Les multinationales risque d’accélérer ce processus en concevant puis en produisant les routeurs et les algorithmes utilisés par certains gouvernements pour filtrer Internet. Certaines de ces grandes firmes ont d’ores et déjà admis qu’elles étaient prêtes à travailler dans un monde où il y aurait plusieurs réseaux au lieu d’un seul et unique. Prenons l’exemple de Google. Parce son moteur de recherche est fréquemment bloqué par les pare-feux chinois, cette entreprise a créé un moteur de recherche censuré pour ses clients chinois. Cette entreprise a estimé qu’il valait mieux participer à la censure dans ce pays plutôt que de perdre des parts de marché. Toutefois, les régimes répressifs ne sont pas les seuls à essayer de fractionner l’Internet.
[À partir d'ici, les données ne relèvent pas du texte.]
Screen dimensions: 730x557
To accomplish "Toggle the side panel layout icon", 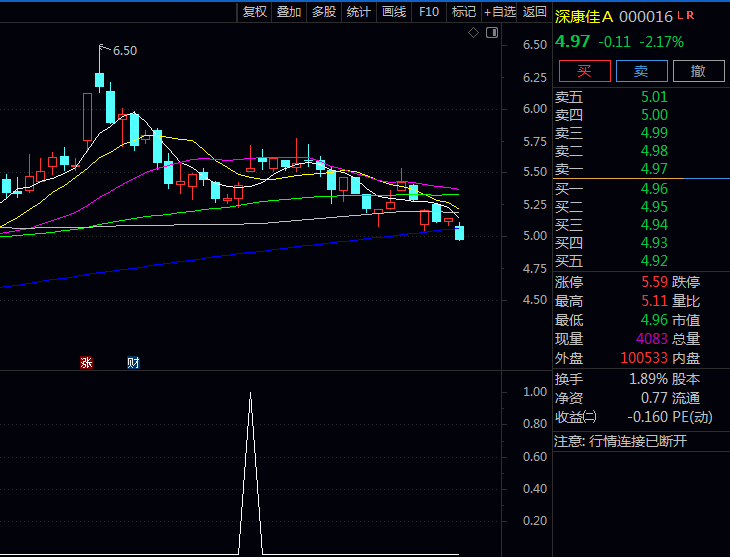I will tap(491, 33).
Les clients du cable opérateur Shaw se sont par exemple aperçus que Vonage fonctionnait très lentement sur leur Réseau. Shaw a en effet récemment averti que les utilisateurs de tous les services de téléphonie Internet pourraient rencontrer des problèmes de connexion, à moins qu’ils acceptent de payer 10 dollars par mois en frais d’amélioration. On comprend mieux cette décision si l’on sait que Shaw propose un service concurrent de téléphonie numérique. De même, les opérateurs téléphoniques en Afrique coupent leurs services aux FAI dès que ces derniers permettent à leurs clients d’utiliser la téléphonie par Internet, afin de protéger le marché très lucratif des appels longue-distance.
Le prochain champ de bataille pour la neutralité du réseau sera vraisemblablement la distribution de services vidéos. BellSouth et AT&T ont annoncé leur projet de vendre des services premium qui permettront de distribuer les vidéos de certains fournisseurs plus rapidement que pour d’autres. Par exemple, si une entreprise comme Yahoo ! accepte de payer une certaine somme à AT&T, le temps de chargement de ses vidéos sera plus rapide et elles seront de meilleure qualité que des vidéos proposées par Google, dans l’hypothèse où Google aurait choisi de ne pas payer. Google a certes les moyens de jouer à ce petit jeu, car il se sait incontournable, mais une entreprise plus petite n’en sera pas capable. Ces services premium créent une barrière contre l’innovation dans un espace qui a pourtant été l’un des plus créatifs de l’histoire de l’humanité.
Que va-t-il se passer pour les entreprises dans ce nouveau monde ? Bientôt, il ne sera plus suffisant de savoir si on est connecté à Internet, il faudra aussi savoir où se situent les contenus auxquels on souhaite accéder, et également savoir si le fournisseur d’accès à Internet les considèrent comme étant premium ou sous-classés. Il ne sera plus possible pour une start-up de lancer son site sur Internet en sachant que celui-ci sera accessible de la même manière dans le monde entier. Parallèlement, les entreprises qui existent déjà vont découvrir qu’elles touchent désormais un public bien plus réduit qu’avant. La fragmentation de l’Internet, c’est la fragmentation des marchés.
De la même façon que les internautes chinois se sont habitués au fait qu’ils sont connectés à un réseau qui livre certains contenus rapidement et d’autres pas du tout, les Américains vont découvrir, à leurs dépens, les coûts induits par un réseau non neutre. Mais pour créer leurs services premium, AT&T et BellSouth doivent d’abord obtenir l’accord du Congrès américain. Les entrepreneurs et consommateurs, ainsi que les représentants politiques, doivent réfléchir à deux fois avant de créer un monde où existeraient des réseaux à plusieurs vitesses.